At least until the process by which voting machine software can be changed is updated to permit near-instantaneous changes.

Open source software is - generally - the most secure software around because the best minds have access to it, errors get discovered - and fixed - before they can be exploited.

Unfortunately, that same full visibility works against election security in a way that is not obvious to well-intended people who are unfamiiar with the reality of updating voting machines software.

In order to ensure that changes to the software do not adversely impact an election, it is a painstaking process to alter the software. It requires multi-level testing and government consent before implementation to prove it will not alter the integrity of the system. This is a process that takes (last time I was directly aware of it) at least two election cycles.

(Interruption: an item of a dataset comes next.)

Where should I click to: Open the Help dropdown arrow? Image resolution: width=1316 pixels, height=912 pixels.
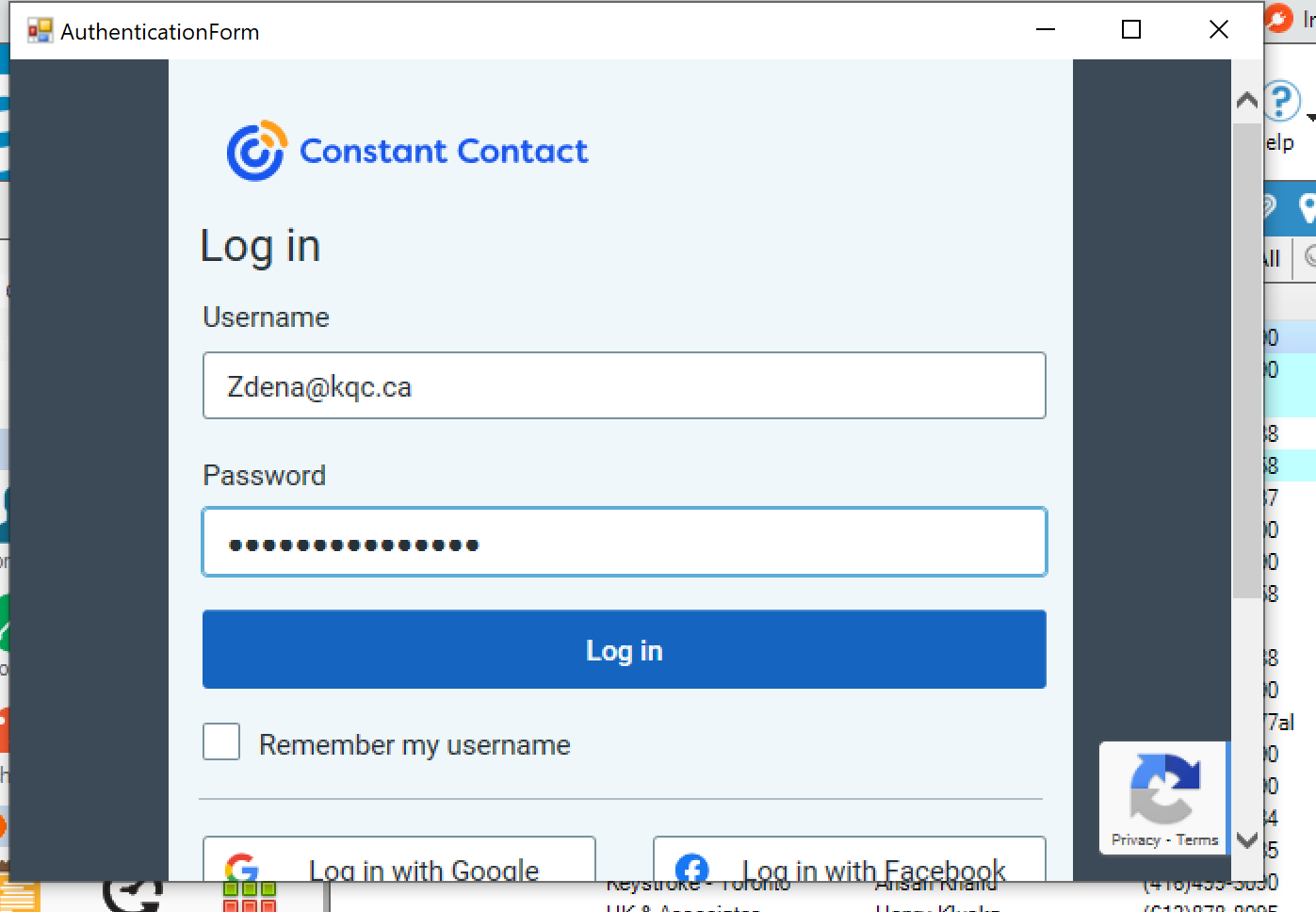(1310, 118)
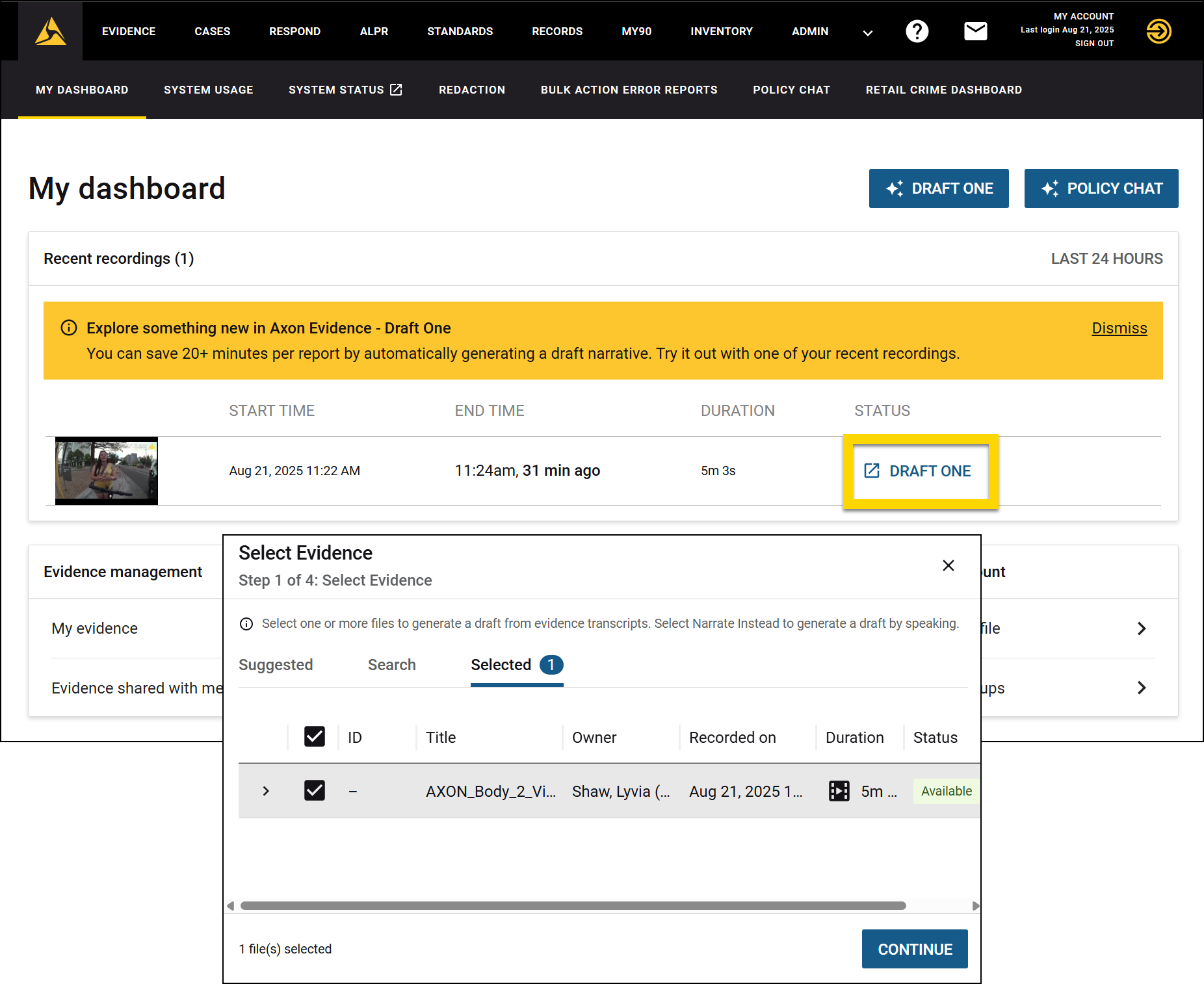Open the second right-panel chevron arrow
The height and width of the screenshot is (984, 1204).
pyautogui.click(x=1141, y=688)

In the mean time - the open source software is being tested by anyone who chooses to test it, bugs are discovered and, as fast as they are discovered, people with nefarious intent devise ways to exploit the bugs.

Even with the fastest good guys writing code at the same pace as the bad guys, the bad guys have around a year head start on implementation BECAUSE of the appropriate barriers to allowing on-the-fly changes to voting machine software. So while we are waiting for the fix to be approved, the bad guys are exploiting the bug. And there's nothing we can do about it.

So - if there is a way to speed up the process of approving changes, even #7 would be fine. But that requires caution because it opens up the voting sofware to the introduction of un(or poorly) tested changes.